ByteByteGo Newsletter

Share this post

Why is Kafka so fast? How does it work?

blog.bytebytego.com

Why is Kafka so fast? How does it work?

ByteByteGo
Sep 14, 2023
∙ Paid
236
  • Share this post with a friend

    Since you liked this post, why not share it to help spread the word?
Share this post

Why is Kafka so fast? How does it work?

blog.bytebytego.com
3
8
Share

With data streaming into enterprises at an exponential rate, a robust and high-performing messaging system is crucial. Apache Kafka has emerged as a popular choice for its speed and scalability - but what exactly makes it so fast?

In this issue, we'll explore:

  • Kafka's architecture and its core components like producer, brokers, and consumers

  • How Kafka optimizes data storage and replication

  • The optimizations that enable Kafka’s impressive throughput and low latency

Let’s dive into Kafka’s core components first.

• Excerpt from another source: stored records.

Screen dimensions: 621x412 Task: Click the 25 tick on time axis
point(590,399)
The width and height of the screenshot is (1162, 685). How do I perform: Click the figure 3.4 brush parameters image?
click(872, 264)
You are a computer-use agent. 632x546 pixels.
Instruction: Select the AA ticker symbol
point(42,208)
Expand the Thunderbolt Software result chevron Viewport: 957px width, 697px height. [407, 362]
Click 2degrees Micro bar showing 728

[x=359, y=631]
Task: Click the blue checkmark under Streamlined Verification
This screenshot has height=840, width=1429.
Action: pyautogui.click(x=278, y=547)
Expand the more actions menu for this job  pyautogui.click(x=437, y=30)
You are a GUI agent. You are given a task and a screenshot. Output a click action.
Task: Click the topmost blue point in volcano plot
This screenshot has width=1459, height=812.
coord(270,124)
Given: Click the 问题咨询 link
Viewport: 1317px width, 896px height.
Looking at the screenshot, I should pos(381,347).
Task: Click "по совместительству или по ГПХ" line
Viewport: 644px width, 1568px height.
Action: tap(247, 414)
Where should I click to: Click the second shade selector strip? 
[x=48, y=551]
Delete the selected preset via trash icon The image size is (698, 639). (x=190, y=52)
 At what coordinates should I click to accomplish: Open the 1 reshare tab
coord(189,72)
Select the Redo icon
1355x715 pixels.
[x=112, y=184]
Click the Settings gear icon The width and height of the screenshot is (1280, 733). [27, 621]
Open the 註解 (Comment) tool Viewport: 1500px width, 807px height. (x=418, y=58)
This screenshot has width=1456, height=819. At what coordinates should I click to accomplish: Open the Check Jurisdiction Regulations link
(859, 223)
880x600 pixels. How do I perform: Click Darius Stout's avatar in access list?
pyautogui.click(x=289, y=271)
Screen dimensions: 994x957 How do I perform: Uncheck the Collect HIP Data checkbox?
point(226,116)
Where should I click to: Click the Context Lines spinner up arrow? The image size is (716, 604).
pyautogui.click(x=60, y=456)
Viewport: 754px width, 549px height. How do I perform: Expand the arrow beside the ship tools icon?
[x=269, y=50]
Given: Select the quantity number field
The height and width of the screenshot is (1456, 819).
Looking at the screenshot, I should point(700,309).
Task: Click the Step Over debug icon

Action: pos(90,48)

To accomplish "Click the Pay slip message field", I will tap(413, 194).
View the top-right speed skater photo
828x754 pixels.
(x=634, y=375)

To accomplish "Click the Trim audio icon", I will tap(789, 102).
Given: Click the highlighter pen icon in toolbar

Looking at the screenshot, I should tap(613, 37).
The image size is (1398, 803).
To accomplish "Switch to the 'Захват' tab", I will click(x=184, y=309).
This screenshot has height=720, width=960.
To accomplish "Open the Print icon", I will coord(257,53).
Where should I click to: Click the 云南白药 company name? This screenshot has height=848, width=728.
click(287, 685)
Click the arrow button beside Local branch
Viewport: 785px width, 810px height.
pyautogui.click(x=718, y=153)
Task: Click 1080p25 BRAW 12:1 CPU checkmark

Kafka Architecture Distilled

In a typical scenario where Kafka is used as a pub-sub messaging middleware, there are 3 important components: producer, broker, and consumer. The producer is the message sender, and the consumer is the message receiver. The broker is usually deployed in a cluster mode, which handles incoming messages and writes them to the broker partitions, allowing consumers to read from them. 

Note that Kafka is positioned as an event streaming platform, so the term “message”, which is often used in message queues, is not used in Kafka. We call it an “event”. 

The diagram below puts together a detailed view of Kafka’s architecture and client API structure. We can see that although the producer, consumer, and broker are still key to the architecture, it takes more to build a high-throughput, low-latency Kafka. Let’s go through the components one by one.

From a high-level point of view, there are two layers in the architecture: the compute layer and the storage layer.

The Compute Layer

The compute layer, or the processing layer, allows various applications to communicate with Kafka brokers via APIs. 

The producers use the producer API. If external systems like databases want to talk to Kafka, it also provides Kafka Connect as integration APIs.

The consumers talk to the broker via consumer API. In order to route events to other data sinks, like a search engine or database, we can use Kafka Connect API. Additionally, consumers can perform streaming processing with Kafka Streams API. If we deal with an unbounded stream of records, we can create a KStream. The code snippet below creates a KStream for the topic “orders” with Serdes (Serializers and Deserializers) for key and value. If we just need the latest status from a changelog, we can create a KTable to maintain the status. Kafka Streams allows us to perform aggregation, filtering, grouping, and joining on event streams. 

final KStreamBuilder builder = new KStreamBuilder();final KStream<String, OrderEvent> orderEvents = builder.stream(Serdes.String(), orderEventSerde, "orders");

While Kafka Streams API works fine for Java applications, sometimes we might want to deploy a pure streaming processing job without embedding it into an application. Then we can use ksqlDB, a database cluster optimized for stream processing. It also provides a REST API for us to query the results.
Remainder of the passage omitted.